*REQUIRED ACTION*. Each line below from the one containing "The width and height of the screenshot is (588, 382)." through the one containing "Task: Click the OpenSea wordmark text" should be output exactly as it stands, and no other line should appear.

(Saved entries)

════════

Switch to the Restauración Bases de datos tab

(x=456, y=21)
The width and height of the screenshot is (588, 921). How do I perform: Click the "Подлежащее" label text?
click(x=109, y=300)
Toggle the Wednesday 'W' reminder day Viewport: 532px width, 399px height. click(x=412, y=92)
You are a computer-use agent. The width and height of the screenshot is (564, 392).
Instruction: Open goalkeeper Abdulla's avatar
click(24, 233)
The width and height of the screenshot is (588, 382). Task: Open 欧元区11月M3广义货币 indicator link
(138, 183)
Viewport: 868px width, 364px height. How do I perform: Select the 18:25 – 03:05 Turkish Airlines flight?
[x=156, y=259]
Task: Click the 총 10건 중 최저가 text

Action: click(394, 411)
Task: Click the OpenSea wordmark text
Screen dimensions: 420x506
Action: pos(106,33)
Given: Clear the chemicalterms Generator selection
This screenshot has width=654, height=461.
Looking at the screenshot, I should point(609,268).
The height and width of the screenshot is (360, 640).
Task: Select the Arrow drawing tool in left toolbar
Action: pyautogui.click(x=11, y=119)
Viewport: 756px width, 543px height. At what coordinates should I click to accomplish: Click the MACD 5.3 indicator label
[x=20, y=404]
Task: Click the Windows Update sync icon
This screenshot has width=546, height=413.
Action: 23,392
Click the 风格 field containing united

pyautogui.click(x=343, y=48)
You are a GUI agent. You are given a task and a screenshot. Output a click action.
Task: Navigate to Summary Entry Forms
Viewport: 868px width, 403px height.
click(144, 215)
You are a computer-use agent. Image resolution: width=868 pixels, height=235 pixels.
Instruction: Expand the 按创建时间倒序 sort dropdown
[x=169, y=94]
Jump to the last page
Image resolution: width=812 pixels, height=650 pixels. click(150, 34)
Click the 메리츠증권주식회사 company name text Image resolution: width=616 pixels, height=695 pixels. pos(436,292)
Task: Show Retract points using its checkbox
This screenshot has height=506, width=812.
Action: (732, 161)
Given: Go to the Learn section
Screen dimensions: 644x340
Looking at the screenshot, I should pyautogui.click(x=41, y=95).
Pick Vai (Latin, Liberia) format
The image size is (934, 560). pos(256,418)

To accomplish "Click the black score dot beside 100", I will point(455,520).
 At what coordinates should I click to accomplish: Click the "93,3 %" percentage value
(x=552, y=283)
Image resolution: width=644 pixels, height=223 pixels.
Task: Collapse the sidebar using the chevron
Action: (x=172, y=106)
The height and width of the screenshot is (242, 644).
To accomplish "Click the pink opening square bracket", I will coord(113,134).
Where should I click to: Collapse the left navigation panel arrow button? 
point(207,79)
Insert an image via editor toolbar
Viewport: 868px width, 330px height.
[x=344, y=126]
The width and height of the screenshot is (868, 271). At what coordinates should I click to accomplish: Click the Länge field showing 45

════════

*EXERCISE RESPONSE*.
The width and height of the screenshot is (588, 382). Task: Open 欧元区11月M3广义货币 indicator link
(138, 183)
Viewport: 868px width, 364px height. How do I perform: Select the 18:25 – 03:05 Turkish Airlines flight?
[x=156, y=259]
Task: Click the 총 10건 중 최저가 text

Action: click(394, 411)
Task: Click the OpenSea wordmark text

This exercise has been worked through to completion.